Meet SAM, a Semi-Automated Mason or robotic brick-laying machine developed by Construction Robotics. Joining the bandwagon is TyBot, an autonomous rebar-tying robot developed by Advanced Construction Robotics, to augment and reduce labor needs for rebar-tying projects. Then, Hadrian X, a robotic arm made by Fast Brick Robotics that can lay 1,000-plus standard bricks per hour.
JCB, Caterpillar and Volvo are expected to launch autonomous construction vehicles soon. Nvidia is in collaboration with Ikea to develop the first commercially successful robotic kitchen assistant. Will disruption for disruption’s sake lead to an unexpected paradigm shift? Let the market decide.
The design of knowing
Much of debate and discussion revolves around the nature and impact of artificial design. Naysayers and proponents agree that the future is unknown, and the end is, certainly, always near.
2019 is the year when streams of knowledge meet the ocean of power. Connections and symbols are clear to the intelligent mind. The human race has created a subject race. Time will tell if these workers will live up to the task.
Cartesian coordinates and parametric design, modeled in CAD, convert structures, such as walls, into metadata for each brick and its corresponding coordinates. Patterns are created from the metadata and an algorithm determines how to lay the bricks within the pattern.
In 2005, Mark Pivac, the creator of, used his background in aeronautics, mechanical engineering, robotics, and mathematics to develop the Dynamic Stabilization Technology (DST). DST enables accurate positioning of blocks over large distances in a 3D space, counteracting the effects of wind, vibration, and other environmental factors to keep the blocks at their precise location.
This stability allows Hadrian X to be mounted onto other bases – including barges, boats, cranes, and tracks – and to be used for bricklaying in other sites.
Pundits say that the general increase in automation and robotics has created a need for the C-suite to make room for a new role – the chief robotics officer. Truly, one such must have drank from many cups before finding this spring. Creative construction, currently, requires a person to have mastered lateral thinking, especially with the shifting sands of taxation and policy decisions.
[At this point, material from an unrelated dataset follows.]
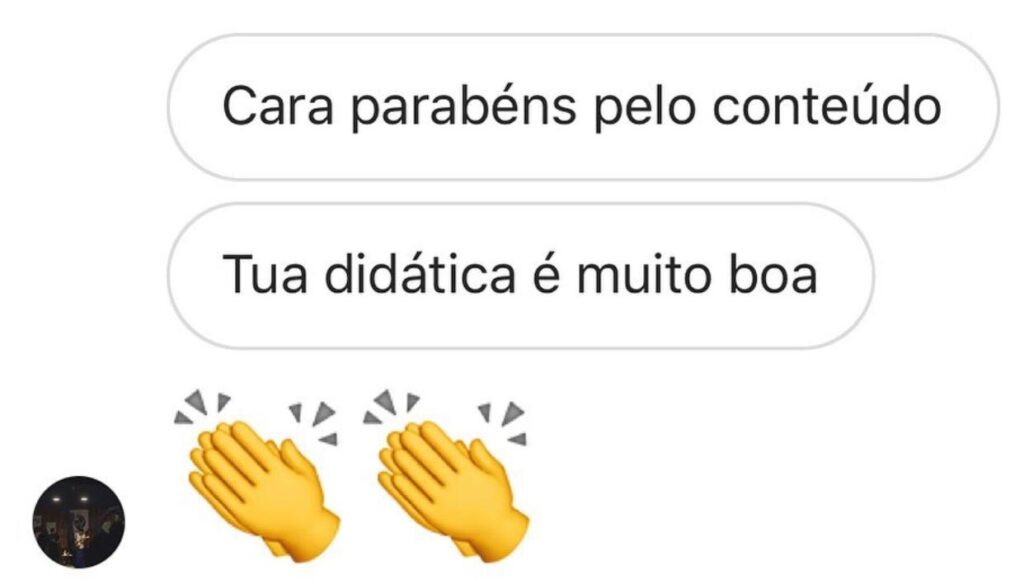1024x580 pixels.
Task: Click left motion lines of second clap emoji
Action: point(391,406)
As the least automated of all sectors, one needs to look at the innovations within logistics and energy. With more skilled workers planning their exit strategy in the next five years, it is important to bring in a workforce that remains cognizant of the old and prepared to take on the new.
A few of the frontrunners are introducing digital interfaces for construction equipment to sensitize young people. So far, reports are mixed.
The good & bad report
Robots could perform the most dangerous and strenuous jobs on building sites, preventing injury and loss of life. Industry experts continue to agree that there is work suited for humans and work meant for robots.
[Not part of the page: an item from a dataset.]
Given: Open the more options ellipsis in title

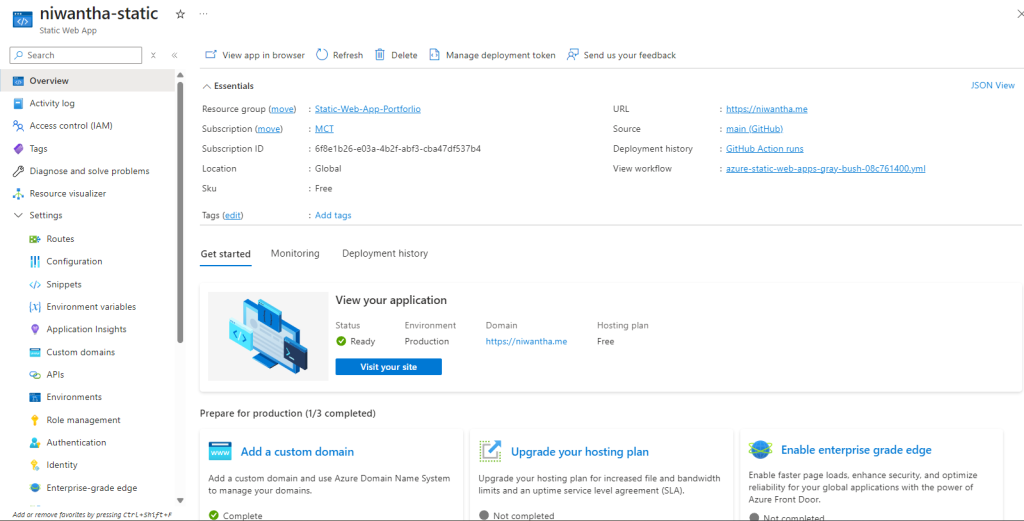Looking at the screenshot, I should (204, 14).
The idea that humans will be replaced by robotic technology is largely based on fear and insecurity. The role of humans is positioned to evolve as technology widens its scope and level of contribution. In the meantime, the design of robotic learning systems will be enhanced to understand, act on, and pass information within ‘swarms’ or a chain of robots.
Education, too, must step up its game to match the demands of the workforce. As policy makers collide on a variety of issues, the hope is that the houses of tomorrow will be built on solid rock.